WHAT IS EXPECTED: Look through the listing and report every line that has "dziecięcy" in it.

SUPPLIED ENTRIES:
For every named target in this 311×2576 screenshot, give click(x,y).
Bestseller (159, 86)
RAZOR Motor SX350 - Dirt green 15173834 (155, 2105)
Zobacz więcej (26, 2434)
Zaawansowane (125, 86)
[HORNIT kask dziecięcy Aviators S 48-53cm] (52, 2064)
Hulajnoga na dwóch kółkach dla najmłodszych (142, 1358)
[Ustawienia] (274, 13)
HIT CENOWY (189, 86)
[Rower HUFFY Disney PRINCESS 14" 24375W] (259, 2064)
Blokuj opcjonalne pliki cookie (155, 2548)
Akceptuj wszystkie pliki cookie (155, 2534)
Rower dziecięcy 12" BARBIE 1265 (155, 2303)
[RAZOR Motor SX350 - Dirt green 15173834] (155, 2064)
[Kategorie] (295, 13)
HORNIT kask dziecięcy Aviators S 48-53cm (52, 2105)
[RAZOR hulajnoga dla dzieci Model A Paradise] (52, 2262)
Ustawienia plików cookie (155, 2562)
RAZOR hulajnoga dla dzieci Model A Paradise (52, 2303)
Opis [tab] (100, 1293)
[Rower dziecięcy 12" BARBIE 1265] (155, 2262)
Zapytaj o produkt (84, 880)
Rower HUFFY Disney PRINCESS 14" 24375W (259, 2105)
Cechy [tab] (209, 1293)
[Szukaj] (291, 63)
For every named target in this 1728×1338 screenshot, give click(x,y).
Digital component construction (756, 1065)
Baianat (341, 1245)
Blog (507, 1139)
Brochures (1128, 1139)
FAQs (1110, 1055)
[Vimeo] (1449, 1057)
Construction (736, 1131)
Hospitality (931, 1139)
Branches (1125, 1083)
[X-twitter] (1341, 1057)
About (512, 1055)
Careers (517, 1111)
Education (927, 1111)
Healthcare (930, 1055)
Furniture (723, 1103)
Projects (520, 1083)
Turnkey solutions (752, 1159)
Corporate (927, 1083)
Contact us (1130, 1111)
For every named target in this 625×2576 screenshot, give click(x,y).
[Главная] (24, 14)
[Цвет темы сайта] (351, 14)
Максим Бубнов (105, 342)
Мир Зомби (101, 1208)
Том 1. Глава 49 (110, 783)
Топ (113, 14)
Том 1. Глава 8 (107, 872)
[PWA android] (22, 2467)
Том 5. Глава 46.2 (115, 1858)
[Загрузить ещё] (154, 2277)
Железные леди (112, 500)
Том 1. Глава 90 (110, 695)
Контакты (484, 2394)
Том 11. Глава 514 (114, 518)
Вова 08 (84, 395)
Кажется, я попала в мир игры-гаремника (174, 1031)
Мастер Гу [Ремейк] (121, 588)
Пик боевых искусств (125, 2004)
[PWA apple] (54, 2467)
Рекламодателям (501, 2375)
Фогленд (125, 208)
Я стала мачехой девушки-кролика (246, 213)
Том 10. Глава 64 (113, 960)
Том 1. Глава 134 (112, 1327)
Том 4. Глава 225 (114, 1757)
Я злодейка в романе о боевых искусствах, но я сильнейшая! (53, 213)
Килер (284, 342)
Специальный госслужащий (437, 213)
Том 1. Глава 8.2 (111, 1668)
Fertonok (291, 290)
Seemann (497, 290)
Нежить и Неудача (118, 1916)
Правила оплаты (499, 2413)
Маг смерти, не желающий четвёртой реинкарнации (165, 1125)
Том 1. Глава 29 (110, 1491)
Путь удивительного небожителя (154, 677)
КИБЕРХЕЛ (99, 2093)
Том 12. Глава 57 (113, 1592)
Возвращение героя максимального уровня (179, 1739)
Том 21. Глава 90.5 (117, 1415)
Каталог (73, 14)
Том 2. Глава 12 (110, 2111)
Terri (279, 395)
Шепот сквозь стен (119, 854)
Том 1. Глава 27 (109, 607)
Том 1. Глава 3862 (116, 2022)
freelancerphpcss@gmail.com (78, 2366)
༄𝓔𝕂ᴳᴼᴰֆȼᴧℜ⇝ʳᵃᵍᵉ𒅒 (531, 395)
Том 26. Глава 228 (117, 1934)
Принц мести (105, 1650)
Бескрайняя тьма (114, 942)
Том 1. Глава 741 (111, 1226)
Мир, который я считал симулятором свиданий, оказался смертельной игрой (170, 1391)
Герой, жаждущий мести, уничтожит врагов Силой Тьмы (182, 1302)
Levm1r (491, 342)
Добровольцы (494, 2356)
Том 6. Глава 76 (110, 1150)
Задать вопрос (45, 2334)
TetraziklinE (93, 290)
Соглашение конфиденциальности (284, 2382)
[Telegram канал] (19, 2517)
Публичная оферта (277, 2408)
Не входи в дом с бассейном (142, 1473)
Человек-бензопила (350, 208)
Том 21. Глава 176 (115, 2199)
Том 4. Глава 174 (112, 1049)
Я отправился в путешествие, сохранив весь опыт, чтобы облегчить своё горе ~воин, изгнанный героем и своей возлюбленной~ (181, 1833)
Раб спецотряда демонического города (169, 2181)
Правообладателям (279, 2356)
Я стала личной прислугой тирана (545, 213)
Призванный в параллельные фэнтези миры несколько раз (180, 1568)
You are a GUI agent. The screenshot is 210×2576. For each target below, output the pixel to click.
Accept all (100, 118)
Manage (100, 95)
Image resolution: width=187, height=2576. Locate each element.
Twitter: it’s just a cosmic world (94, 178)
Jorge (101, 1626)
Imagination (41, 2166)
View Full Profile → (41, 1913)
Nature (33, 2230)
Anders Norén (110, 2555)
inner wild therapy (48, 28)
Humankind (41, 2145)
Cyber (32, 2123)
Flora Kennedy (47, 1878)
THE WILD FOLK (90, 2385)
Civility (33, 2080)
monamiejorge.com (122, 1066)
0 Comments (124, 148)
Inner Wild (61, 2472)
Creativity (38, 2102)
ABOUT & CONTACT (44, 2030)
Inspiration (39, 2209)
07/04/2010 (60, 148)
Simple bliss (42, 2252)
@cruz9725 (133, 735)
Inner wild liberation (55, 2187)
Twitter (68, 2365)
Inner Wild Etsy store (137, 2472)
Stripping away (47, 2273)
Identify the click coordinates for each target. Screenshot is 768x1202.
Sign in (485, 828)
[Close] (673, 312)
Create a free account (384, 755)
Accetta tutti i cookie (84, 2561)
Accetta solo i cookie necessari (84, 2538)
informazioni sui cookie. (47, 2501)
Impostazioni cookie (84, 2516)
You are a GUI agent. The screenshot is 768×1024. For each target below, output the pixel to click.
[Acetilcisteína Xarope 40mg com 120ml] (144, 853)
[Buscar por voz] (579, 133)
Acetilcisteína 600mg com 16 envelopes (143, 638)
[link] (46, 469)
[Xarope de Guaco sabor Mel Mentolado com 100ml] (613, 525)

RESULT OF THE EXERCISE:
[HORNIT kask dziecięcy Aviators S 48-53cm] (52, 2064)
Rower dziecięcy 12" BARBIE 1265 (155, 2303)
HORNIT kask dziecięcy Aviators S 48-53cm (52, 2105)
[Rower dziecięcy 12" BARBIE 1265] (155, 2262)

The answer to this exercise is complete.